** START MATERIALS PROVIDED **
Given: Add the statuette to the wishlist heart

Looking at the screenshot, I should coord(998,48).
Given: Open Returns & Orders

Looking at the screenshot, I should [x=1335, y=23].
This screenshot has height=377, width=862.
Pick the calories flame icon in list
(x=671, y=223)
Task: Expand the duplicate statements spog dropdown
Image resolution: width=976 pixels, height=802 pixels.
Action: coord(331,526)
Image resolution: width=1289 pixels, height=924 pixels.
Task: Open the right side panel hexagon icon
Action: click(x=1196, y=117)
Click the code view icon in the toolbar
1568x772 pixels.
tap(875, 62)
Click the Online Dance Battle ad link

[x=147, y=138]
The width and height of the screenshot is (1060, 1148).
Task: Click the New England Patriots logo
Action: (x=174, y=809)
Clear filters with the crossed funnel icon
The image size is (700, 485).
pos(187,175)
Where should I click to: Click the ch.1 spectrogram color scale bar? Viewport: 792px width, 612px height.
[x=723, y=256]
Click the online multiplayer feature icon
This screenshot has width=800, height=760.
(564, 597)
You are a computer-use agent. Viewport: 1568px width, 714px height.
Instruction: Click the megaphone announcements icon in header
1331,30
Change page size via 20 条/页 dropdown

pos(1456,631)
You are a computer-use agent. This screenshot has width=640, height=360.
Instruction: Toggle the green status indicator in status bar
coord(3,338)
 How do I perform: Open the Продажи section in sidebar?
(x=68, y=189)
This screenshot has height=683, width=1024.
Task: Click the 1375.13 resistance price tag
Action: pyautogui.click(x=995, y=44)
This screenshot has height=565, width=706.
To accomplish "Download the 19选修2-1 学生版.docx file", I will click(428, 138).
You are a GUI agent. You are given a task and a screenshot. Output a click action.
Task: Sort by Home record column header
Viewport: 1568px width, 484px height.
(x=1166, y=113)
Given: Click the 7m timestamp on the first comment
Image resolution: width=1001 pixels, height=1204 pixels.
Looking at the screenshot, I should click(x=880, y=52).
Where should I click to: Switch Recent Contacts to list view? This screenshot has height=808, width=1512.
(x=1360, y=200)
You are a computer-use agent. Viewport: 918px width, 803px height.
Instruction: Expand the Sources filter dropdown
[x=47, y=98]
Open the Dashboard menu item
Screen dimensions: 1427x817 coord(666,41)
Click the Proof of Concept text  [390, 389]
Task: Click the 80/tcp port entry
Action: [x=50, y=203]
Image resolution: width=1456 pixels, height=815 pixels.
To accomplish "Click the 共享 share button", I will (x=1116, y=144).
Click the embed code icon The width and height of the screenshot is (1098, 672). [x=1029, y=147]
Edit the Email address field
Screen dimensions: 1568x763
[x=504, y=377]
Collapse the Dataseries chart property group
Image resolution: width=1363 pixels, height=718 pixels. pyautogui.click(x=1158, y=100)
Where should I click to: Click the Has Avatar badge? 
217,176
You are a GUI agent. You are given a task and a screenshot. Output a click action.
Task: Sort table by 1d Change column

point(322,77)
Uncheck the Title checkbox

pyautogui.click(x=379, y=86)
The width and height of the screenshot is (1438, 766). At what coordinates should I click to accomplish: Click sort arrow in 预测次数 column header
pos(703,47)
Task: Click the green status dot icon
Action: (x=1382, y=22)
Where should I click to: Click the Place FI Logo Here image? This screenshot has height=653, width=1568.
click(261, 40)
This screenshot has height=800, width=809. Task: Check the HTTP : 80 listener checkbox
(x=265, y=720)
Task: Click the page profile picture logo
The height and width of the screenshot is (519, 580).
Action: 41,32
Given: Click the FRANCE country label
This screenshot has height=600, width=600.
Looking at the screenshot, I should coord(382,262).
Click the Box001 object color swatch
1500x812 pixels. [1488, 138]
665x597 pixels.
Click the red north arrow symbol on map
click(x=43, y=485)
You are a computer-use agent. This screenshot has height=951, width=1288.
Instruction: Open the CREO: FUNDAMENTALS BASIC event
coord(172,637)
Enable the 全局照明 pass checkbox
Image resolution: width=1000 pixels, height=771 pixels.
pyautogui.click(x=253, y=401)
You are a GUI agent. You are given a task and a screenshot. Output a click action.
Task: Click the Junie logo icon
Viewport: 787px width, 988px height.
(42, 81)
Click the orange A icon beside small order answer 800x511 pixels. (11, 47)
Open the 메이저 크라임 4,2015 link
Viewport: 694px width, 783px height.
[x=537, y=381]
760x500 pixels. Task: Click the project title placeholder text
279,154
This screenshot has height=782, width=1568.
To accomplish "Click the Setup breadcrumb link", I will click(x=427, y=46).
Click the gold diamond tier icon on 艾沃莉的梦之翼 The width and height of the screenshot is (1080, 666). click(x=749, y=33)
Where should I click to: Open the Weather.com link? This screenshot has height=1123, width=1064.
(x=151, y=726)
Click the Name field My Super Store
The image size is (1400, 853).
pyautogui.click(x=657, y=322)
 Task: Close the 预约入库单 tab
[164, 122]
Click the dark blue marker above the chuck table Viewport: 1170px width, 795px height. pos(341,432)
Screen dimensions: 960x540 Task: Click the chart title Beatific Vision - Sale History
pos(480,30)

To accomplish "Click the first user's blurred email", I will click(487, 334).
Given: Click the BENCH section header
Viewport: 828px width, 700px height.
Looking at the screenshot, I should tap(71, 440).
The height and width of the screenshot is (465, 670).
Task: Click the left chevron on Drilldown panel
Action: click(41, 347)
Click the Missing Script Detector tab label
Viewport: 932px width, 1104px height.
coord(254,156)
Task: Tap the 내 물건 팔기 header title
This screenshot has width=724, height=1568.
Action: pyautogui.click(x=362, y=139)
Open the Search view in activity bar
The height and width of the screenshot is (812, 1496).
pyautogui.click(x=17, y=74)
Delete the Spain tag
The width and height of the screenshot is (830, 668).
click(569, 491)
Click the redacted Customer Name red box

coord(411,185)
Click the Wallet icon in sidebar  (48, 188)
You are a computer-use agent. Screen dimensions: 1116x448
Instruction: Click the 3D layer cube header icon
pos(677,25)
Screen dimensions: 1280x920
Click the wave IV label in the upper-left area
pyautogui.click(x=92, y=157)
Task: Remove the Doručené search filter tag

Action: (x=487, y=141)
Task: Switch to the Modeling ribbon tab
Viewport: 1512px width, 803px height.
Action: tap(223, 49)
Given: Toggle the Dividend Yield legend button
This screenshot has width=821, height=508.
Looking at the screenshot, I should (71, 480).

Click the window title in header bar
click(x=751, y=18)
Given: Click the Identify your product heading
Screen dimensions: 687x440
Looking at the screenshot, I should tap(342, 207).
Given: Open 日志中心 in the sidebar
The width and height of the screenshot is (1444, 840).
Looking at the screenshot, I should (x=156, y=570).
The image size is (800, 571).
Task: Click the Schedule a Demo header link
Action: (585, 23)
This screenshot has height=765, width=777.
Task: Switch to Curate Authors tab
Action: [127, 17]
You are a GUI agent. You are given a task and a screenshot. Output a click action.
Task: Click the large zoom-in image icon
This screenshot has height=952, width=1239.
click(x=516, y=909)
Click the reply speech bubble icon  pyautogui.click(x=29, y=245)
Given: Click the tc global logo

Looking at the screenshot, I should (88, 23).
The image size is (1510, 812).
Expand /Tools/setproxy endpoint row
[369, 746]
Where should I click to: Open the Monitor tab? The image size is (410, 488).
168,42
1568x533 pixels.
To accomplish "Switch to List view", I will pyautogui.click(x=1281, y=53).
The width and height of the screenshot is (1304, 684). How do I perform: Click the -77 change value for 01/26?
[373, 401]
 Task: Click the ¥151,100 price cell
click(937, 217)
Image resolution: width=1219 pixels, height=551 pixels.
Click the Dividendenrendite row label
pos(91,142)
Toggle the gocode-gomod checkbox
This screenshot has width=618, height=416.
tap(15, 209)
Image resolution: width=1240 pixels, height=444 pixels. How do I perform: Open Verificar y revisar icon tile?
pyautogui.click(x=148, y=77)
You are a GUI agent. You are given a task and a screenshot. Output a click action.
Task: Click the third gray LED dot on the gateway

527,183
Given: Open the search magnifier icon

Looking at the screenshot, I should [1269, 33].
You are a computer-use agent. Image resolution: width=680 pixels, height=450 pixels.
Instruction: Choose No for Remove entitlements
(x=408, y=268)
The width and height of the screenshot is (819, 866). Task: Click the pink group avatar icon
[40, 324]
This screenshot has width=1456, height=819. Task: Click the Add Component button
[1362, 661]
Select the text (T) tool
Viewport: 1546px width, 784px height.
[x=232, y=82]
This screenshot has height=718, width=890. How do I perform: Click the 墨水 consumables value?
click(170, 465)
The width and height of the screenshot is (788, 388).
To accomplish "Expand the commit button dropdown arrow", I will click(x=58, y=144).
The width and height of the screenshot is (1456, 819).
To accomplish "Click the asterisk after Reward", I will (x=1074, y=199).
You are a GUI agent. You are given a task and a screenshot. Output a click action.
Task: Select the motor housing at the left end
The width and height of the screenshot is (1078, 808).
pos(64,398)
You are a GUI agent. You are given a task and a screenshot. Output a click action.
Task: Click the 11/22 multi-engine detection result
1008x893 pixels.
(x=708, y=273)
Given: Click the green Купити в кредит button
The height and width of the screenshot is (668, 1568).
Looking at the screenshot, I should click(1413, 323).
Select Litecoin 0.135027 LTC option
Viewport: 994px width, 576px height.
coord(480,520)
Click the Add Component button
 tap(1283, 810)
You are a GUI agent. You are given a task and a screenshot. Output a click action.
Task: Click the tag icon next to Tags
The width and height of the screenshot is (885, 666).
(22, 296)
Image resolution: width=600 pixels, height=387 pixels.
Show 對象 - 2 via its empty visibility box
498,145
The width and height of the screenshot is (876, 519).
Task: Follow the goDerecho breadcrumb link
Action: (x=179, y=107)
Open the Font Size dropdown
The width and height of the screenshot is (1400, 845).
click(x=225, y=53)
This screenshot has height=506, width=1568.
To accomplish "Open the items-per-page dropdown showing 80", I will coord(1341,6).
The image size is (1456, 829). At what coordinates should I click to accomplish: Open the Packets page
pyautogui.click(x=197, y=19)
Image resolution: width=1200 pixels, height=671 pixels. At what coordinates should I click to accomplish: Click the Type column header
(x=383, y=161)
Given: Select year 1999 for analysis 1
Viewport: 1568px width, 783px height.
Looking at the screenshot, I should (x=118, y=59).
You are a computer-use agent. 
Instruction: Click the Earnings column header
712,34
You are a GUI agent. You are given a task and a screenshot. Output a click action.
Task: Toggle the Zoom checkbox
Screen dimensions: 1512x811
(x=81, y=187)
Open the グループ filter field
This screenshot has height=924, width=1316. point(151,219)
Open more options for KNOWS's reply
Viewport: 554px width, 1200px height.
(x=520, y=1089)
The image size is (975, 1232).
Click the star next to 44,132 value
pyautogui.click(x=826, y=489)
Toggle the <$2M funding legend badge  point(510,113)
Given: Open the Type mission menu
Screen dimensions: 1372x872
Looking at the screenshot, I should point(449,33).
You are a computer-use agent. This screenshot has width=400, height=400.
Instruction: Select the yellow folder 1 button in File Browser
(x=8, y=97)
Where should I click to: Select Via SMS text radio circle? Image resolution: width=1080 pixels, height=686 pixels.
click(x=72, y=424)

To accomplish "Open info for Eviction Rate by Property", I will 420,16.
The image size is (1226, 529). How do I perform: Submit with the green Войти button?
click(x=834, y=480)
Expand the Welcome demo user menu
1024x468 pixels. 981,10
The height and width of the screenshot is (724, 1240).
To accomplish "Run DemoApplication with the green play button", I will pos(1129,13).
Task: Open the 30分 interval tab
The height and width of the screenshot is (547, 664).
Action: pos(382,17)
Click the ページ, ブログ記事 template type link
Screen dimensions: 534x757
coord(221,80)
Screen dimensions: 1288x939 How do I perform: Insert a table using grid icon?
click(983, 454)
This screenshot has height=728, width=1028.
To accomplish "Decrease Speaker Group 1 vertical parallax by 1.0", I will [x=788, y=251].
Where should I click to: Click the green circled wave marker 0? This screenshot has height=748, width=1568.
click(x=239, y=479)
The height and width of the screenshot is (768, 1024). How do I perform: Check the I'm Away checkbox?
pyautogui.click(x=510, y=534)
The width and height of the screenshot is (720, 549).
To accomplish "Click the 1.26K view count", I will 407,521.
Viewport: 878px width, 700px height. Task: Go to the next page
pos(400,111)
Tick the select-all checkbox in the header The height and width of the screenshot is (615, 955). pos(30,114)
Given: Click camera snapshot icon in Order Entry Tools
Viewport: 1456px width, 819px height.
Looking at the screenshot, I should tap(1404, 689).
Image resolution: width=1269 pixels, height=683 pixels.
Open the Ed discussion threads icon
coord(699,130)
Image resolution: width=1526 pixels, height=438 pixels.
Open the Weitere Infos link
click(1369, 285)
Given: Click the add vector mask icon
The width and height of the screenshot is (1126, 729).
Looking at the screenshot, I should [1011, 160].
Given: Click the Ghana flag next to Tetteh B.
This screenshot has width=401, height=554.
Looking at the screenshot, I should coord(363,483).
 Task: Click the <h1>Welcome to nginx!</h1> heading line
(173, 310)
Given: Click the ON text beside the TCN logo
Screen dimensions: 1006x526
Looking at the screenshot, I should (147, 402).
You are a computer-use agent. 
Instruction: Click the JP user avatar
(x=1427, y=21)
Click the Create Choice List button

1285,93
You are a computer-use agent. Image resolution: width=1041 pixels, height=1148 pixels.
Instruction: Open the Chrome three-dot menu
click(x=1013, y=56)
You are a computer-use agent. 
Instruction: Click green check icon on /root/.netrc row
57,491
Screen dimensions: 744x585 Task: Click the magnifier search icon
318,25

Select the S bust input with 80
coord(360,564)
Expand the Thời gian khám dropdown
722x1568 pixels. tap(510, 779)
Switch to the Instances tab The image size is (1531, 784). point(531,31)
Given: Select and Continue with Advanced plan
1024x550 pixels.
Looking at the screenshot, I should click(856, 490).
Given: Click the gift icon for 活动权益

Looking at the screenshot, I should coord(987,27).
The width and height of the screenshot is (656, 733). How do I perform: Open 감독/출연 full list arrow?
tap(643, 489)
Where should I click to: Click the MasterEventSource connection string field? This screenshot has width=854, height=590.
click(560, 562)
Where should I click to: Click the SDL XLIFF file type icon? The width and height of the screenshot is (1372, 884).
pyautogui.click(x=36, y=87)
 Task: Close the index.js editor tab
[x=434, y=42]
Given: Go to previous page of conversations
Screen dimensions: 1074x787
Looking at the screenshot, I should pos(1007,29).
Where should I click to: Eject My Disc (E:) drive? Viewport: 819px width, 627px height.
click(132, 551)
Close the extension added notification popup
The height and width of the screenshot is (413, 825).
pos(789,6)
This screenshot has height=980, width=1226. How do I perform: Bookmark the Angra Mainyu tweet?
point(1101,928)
** END MATERIALS PROVIDED **
*TASK GOAL*: Rewrite the rows from the line with "Given: Open Returns & Orders" up to and including the line with "pos(187,175)" as a Markdown table with the columns Line number and Line text. Number each line in order and leave out the blank lines.

*TASK ANSWER*:
| Line number | Line text |
|---|---|
| 1 | Given: Open Returns & Orders |
| 2 | Looking at the screenshot, I should [x=1335, y=23]. |
| 3 | This screenshot has height=377, width=862. |
| 4 | Pick the calories flame icon in list |
| 5 | (x=671, y=223) |
| 6 | Task: Expand the duplicate statements spog dropdown |
| 7 | Image resolution: width=976 pixels, height=802 pixels. |
| 8 | Action: coord(331,526) |
| 9 | Image resolution: width=1289 pixels, height=924 pixels. |
| 10 | Task: Open the right side panel hexagon icon |
| 11 | Action: click(x=1196, y=117) |
| 12 | Click the code view icon in the toolbar |
| 13 | 1568x772 pixels. |
| 14 | tap(875, 62) |
| 15 | Click the Online Dance Battle ad link |
| 16 | [x=147, y=138] |
| 17 | The width and height of the screenshot is (1060, 1148). |
| 18 | Task: Click the New England Patriots logo |
| 19 | Action: (x=174, y=809) |
| 20 | Clear filters with the crossed funnel icon |
| 21 | The image size is (700, 485). |
| 22 | pos(187,175) |